### Task input ###
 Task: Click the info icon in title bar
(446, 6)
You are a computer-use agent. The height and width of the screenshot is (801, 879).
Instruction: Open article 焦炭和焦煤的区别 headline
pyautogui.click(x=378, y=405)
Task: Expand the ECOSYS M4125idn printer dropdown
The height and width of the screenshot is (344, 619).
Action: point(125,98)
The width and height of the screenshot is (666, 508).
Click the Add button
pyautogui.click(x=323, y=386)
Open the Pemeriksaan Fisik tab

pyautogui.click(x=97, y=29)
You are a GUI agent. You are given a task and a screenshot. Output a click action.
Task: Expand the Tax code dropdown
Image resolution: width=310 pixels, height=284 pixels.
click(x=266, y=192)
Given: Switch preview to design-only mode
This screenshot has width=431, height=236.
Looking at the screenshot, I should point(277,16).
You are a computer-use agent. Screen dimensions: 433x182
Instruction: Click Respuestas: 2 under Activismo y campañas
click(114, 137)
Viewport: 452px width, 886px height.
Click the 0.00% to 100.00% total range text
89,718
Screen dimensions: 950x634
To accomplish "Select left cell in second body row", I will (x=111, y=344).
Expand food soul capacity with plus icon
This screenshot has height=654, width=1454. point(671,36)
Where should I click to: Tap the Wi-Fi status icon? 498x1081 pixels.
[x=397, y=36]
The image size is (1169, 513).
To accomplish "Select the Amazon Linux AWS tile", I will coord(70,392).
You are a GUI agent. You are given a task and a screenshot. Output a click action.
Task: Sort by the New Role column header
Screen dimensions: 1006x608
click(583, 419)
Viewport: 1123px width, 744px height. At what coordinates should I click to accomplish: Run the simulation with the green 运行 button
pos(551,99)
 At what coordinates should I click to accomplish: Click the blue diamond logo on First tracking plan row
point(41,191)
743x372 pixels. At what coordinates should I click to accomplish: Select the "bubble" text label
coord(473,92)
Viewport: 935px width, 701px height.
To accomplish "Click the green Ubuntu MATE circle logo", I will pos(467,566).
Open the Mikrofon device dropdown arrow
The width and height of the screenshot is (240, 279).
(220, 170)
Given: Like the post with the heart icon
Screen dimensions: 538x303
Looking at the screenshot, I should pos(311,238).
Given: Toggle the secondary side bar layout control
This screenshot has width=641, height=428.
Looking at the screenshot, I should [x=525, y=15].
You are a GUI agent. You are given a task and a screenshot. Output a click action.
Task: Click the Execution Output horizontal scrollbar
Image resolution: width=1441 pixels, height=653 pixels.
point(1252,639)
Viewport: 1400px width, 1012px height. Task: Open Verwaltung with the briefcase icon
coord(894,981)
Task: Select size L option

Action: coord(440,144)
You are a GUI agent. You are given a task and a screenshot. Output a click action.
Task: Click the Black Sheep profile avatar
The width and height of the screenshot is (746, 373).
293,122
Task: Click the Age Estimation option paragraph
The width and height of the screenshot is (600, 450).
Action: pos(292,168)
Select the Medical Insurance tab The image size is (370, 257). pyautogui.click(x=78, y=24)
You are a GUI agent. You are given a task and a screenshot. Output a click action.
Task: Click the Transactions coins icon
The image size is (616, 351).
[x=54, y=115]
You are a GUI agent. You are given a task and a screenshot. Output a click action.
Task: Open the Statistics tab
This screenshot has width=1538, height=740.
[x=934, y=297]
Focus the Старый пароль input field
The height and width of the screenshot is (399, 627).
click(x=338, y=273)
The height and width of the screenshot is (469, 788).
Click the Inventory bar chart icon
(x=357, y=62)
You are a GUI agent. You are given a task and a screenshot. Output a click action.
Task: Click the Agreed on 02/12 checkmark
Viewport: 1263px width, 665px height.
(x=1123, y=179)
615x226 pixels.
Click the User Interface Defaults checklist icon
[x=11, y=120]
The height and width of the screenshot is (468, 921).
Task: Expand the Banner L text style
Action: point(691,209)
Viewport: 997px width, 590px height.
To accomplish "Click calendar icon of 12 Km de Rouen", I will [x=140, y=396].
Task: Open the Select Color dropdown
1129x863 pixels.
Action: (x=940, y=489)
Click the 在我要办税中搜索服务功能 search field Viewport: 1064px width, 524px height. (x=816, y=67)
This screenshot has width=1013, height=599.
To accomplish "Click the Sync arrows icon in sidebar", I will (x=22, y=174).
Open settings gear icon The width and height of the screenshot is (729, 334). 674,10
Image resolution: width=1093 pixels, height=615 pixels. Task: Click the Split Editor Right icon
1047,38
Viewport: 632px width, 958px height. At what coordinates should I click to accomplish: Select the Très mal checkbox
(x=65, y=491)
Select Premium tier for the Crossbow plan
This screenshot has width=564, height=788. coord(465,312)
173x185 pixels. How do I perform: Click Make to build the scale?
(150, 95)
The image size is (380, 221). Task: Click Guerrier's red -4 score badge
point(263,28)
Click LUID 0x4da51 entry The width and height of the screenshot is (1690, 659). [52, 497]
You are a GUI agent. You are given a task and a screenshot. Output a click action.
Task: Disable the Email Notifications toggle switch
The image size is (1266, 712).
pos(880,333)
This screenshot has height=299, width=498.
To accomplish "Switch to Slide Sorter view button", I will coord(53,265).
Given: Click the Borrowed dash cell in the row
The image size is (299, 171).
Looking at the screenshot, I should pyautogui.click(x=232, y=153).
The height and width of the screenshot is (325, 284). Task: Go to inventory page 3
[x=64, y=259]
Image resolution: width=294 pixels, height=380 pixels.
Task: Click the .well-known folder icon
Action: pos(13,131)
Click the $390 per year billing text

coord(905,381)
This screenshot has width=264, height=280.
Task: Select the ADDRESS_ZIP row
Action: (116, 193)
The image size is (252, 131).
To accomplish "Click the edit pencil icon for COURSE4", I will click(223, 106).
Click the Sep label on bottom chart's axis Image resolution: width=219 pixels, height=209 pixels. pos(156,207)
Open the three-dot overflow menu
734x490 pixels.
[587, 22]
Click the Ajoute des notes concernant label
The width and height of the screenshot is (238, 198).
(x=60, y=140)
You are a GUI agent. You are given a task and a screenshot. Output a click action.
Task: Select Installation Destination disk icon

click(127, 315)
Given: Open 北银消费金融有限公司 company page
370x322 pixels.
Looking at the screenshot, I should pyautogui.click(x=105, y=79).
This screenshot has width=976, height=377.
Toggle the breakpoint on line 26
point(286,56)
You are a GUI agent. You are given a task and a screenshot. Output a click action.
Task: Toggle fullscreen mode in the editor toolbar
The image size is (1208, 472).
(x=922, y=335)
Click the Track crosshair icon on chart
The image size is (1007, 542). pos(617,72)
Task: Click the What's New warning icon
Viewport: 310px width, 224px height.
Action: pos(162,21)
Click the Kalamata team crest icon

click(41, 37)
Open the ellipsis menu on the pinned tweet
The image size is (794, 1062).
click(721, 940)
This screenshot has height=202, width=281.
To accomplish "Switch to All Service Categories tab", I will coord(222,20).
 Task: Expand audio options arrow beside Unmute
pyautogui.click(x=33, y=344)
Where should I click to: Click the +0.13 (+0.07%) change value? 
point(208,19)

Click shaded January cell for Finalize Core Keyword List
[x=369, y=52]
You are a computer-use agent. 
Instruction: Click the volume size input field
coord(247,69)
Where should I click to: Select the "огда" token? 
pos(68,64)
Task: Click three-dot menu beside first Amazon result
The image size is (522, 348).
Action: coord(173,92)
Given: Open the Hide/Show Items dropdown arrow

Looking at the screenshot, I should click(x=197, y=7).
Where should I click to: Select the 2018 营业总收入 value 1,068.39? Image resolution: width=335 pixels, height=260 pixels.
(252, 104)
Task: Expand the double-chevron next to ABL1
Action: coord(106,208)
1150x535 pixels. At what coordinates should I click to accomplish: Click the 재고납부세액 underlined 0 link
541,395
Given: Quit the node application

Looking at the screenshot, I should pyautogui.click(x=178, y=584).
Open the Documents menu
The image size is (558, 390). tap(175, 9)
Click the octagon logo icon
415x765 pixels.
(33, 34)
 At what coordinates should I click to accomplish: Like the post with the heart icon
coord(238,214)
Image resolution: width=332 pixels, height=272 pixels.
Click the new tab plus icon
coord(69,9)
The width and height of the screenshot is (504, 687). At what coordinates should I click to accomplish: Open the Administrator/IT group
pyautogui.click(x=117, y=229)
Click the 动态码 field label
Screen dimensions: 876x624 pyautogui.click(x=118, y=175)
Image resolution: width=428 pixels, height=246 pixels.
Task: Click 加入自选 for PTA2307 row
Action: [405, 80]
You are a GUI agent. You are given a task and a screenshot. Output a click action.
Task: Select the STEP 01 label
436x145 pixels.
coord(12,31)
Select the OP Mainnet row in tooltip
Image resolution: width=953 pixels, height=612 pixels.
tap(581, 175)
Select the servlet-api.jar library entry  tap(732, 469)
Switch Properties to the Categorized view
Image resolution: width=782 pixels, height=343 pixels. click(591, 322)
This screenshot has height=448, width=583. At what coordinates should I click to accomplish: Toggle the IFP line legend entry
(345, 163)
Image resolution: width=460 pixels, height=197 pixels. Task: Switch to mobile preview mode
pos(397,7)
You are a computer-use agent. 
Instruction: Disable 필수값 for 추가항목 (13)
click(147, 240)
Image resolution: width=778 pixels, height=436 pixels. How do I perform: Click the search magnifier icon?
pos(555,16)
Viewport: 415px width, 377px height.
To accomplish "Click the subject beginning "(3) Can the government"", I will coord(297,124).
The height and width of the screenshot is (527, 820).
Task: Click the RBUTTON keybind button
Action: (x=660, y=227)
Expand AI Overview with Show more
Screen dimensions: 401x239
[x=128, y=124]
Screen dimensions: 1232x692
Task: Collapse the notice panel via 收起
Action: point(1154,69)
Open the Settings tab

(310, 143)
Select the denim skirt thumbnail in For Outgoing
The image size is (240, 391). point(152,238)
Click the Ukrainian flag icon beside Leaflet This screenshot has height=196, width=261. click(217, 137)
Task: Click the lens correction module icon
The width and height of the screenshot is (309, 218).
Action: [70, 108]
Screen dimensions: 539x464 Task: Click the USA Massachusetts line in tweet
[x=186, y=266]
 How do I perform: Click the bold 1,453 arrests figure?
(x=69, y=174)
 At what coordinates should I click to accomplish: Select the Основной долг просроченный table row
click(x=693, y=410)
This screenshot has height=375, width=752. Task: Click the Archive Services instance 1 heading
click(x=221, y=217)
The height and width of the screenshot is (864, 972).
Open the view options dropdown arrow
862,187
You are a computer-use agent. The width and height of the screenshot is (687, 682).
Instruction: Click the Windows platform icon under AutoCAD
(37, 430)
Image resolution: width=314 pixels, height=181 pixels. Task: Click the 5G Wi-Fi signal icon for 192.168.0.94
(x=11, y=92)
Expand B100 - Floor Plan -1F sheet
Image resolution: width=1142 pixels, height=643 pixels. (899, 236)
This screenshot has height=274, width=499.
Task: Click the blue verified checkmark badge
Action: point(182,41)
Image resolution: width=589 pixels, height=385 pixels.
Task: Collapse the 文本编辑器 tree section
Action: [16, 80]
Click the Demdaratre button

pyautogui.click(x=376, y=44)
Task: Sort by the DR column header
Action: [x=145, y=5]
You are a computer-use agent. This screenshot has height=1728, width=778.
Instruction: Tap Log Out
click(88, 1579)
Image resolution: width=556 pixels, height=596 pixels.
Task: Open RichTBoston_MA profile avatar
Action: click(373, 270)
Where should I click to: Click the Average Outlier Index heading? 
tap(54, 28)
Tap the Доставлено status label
###
Work to complete. Exactly how many lines in the listing above contain the word "Amazon"? Only the number should be given.

Result of this exercise. 2